ASSIGNED TASK = Provide the count of lines below that include the word "screenshot", without any accompanying remarks.

(STORED DATA begins)

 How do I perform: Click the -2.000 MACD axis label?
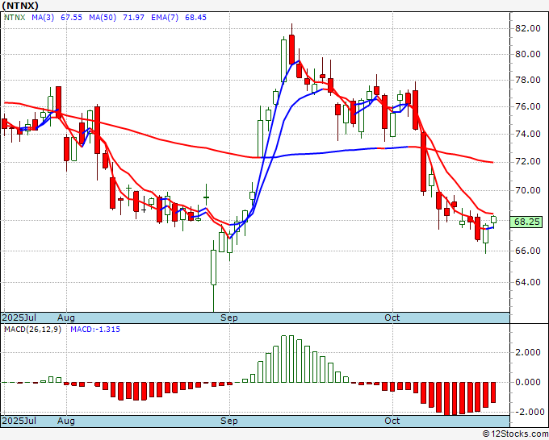(x=526, y=412)
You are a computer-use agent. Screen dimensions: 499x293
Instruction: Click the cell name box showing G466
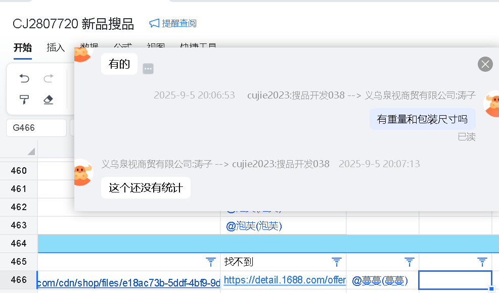click(x=36, y=128)
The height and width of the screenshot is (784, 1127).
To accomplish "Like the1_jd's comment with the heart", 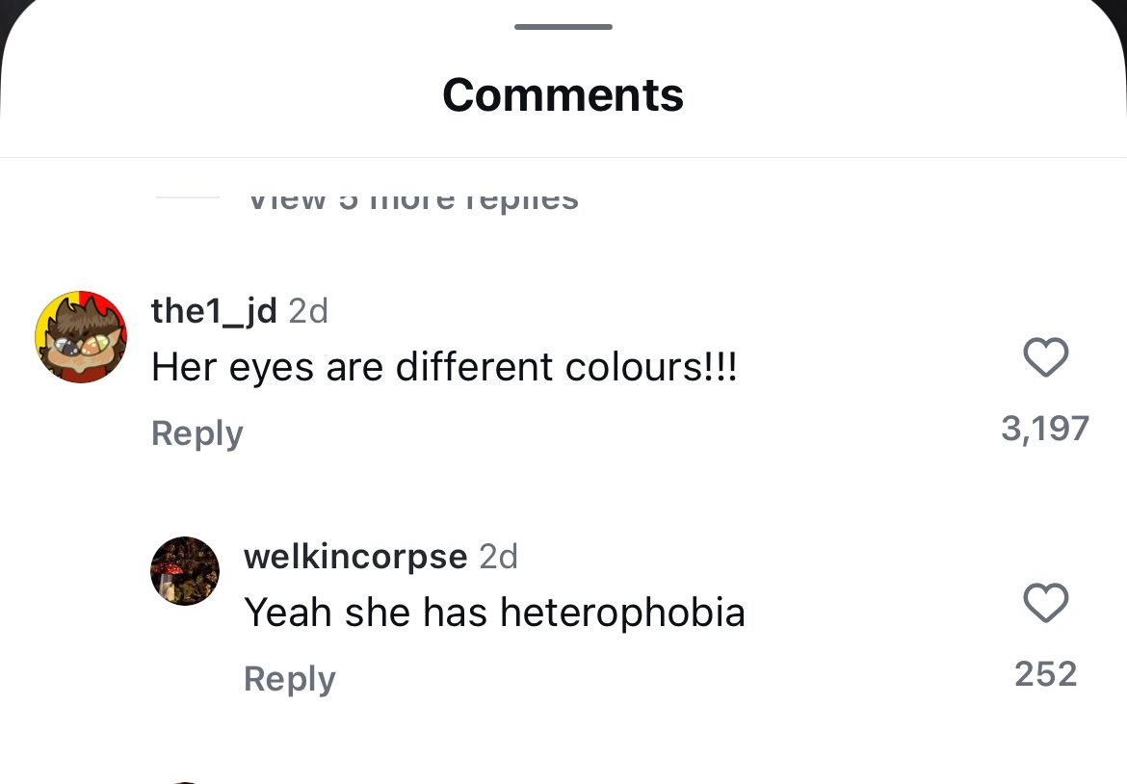I will point(1045,358).
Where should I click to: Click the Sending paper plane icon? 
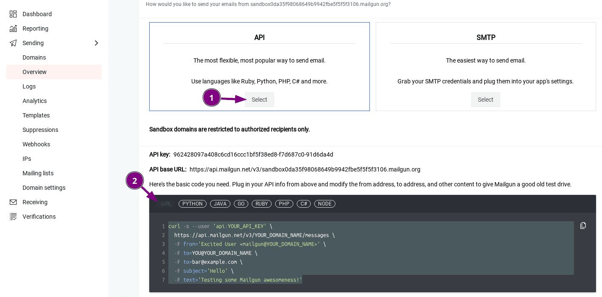(x=13, y=43)
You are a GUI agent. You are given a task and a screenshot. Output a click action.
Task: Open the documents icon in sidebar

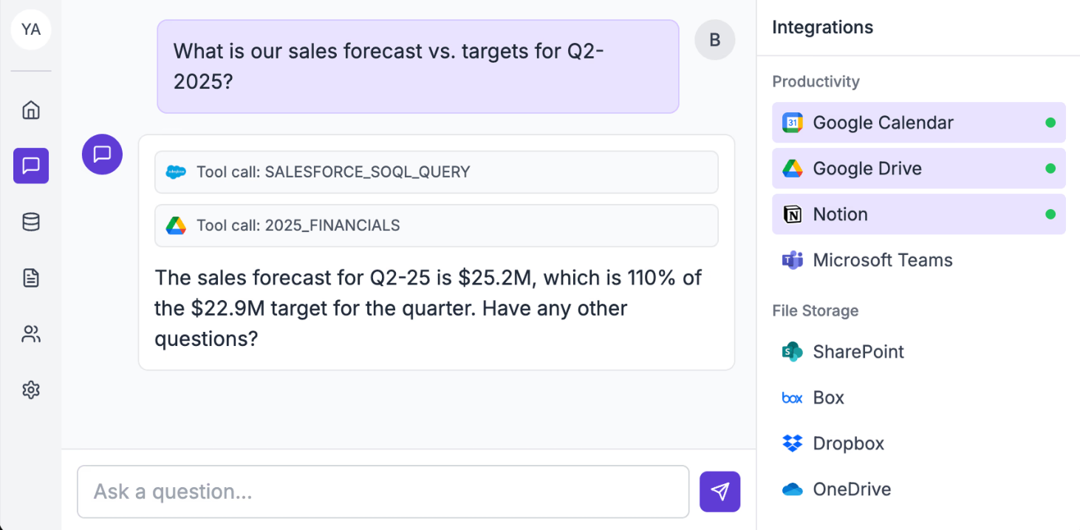point(31,278)
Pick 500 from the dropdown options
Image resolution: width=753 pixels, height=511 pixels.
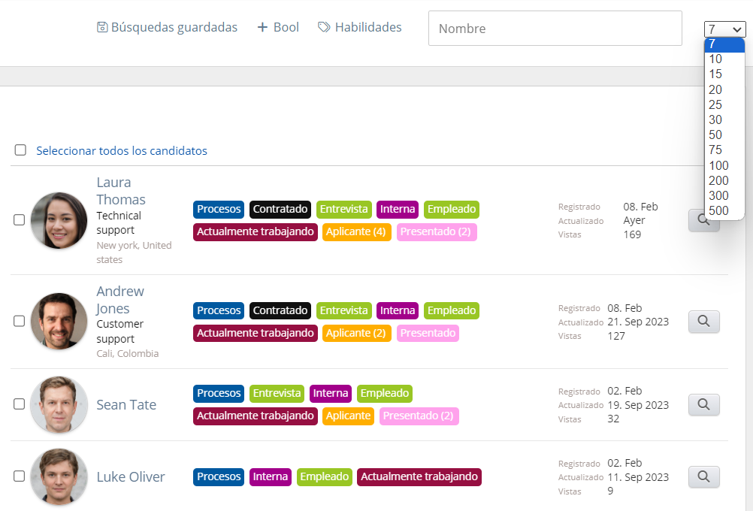pos(718,210)

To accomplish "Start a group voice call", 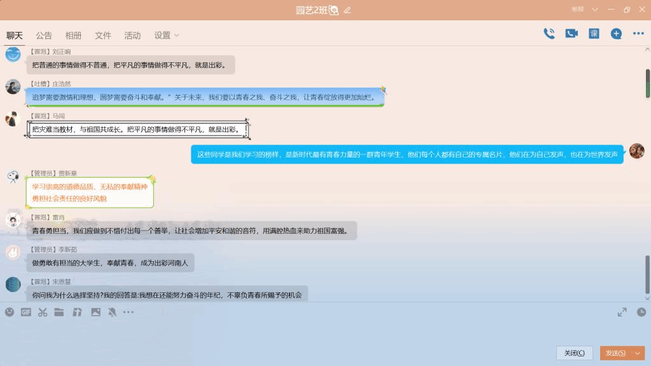I will 549,34.
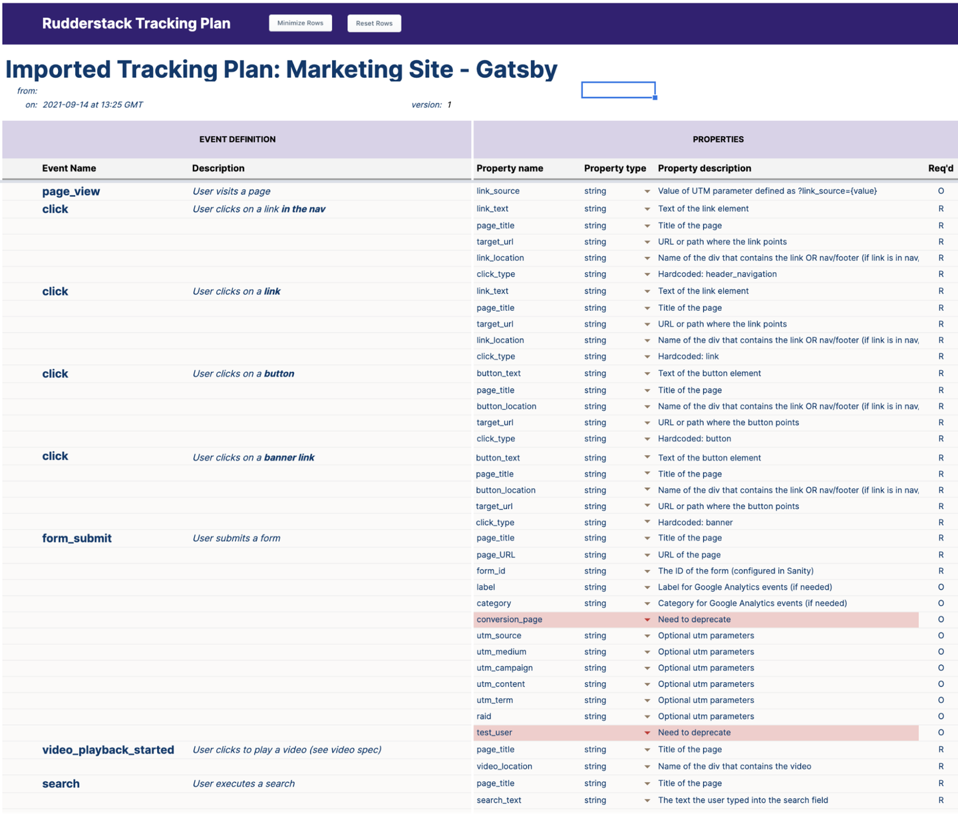
Task: Click the Minimize Rows button
Action: [x=300, y=22]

(STORED DATA ends)

EXERCISE ANSWER = 2